Data provided -
________________________
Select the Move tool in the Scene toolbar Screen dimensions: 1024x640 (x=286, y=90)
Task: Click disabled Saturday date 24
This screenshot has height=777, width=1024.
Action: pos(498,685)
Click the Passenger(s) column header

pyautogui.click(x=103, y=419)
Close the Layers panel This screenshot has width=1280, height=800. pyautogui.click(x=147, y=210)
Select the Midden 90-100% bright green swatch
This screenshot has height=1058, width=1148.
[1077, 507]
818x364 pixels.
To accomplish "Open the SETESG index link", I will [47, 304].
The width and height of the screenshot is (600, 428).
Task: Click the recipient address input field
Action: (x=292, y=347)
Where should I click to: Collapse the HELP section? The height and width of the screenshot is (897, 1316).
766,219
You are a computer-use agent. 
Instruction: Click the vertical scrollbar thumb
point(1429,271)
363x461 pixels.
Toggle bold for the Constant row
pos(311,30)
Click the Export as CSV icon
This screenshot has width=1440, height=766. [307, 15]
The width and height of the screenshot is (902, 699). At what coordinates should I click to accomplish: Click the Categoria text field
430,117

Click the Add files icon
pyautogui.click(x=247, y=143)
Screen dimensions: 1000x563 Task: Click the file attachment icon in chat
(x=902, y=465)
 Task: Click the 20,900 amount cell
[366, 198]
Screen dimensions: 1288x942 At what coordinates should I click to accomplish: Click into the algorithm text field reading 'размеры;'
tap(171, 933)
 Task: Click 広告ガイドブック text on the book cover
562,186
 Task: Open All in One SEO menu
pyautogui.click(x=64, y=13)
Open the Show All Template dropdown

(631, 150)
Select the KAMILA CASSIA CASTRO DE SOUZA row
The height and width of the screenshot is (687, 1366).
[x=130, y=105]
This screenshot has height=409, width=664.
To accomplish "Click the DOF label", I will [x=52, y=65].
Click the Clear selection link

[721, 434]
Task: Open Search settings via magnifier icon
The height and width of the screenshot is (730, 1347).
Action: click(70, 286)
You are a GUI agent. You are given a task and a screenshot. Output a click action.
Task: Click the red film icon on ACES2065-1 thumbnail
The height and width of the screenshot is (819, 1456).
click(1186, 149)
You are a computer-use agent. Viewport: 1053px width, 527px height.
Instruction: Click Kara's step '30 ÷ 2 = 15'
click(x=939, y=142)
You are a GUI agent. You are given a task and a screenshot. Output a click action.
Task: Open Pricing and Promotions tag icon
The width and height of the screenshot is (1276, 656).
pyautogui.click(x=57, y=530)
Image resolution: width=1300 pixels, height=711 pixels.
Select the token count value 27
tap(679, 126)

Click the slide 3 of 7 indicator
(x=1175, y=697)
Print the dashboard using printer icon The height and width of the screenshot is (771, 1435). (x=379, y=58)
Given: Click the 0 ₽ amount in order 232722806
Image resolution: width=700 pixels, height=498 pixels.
________________________
Work to complete -
Every entry must be printed again, exactly as it reads.

Reply -
Select the Move tool in the Scene toolbar Screen dimensions: 1024x640 (x=286, y=90)
Task: Click disabled Saturday date 24
This screenshot has height=777, width=1024.
Action: pos(498,685)
Click the Passenger(s) column header

pyautogui.click(x=103, y=419)
Close the Layers panel This screenshot has width=1280, height=800. pyautogui.click(x=147, y=210)
Select the Midden 90-100% bright green swatch
This screenshot has height=1058, width=1148.
[1077, 507]
818x364 pixels.
To accomplish "Open the SETESG index link", I will [47, 304].
The width and height of the screenshot is (600, 428).
Task: Click the recipient address input field
Action: (x=292, y=347)
Where should I click to: Collapse the HELP section? The height and width of the screenshot is (897, 1316).
766,219
You are a computer-use agent. 
Instruction: Click the vertical scrollbar thumb
point(1429,271)
363x461 pixels.
Toggle bold for the Constant row
pos(311,30)
Click the Export as CSV icon
This screenshot has width=1440, height=766. [307, 15]
The width and height of the screenshot is (902, 699). At what coordinates should I click to accomplish: Click the Categoria text field
430,117

Click the Add files icon
pyautogui.click(x=247, y=143)
Screen dimensions: 1000x563 Task: Click the file attachment icon in chat
(x=902, y=465)
 Task: Click the 20,900 amount cell
[366, 198]
Screen dimensions: 1288x942 At what coordinates should I click to accomplish: Click into the algorithm text field reading 'размеры;'
tap(171, 933)
 Task: Click 広告ガイドブック text on the book cover
562,186
 Task: Open All in One SEO menu
pyautogui.click(x=64, y=13)
Open the Show All Template dropdown

(631, 150)
Select the KAMILA CASSIA CASTRO DE SOUZA row
The height and width of the screenshot is (687, 1366).
[x=130, y=105]
This screenshot has height=409, width=664.
To accomplish "Click the DOF label", I will [x=52, y=65].
Click the Clear selection link

[721, 434]
Task: Open Search settings via magnifier icon
The height and width of the screenshot is (730, 1347).
Action: click(70, 286)
You are a GUI agent. You are given a task and a screenshot. Output a click action.
Task: Click the red film icon on ACES2065-1 thumbnail
The height and width of the screenshot is (819, 1456).
click(1186, 149)
You are a computer-use agent. Viewport: 1053px width, 527px height.
Instruction: Click Kara's step '30 ÷ 2 = 15'
click(x=939, y=142)
You are a GUI agent. You are given a task and a screenshot. Output a click action.
Task: Open Pricing and Promotions tag icon
The width and height of the screenshot is (1276, 656).
pyautogui.click(x=57, y=530)
Image resolution: width=1300 pixels, height=711 pixels.
Select the token count value 27
tap(679, 126)

Click the slide 3 of 7 indicator
(x=1175, y=697)
Print the dashboard using printer icon The height and width of the screenshot is (771, 1435). (x=379, y=58)
Given: Click the 0 ₽ amount in order 232722806
Image resolution: width=700 pixels, height=498 pixels.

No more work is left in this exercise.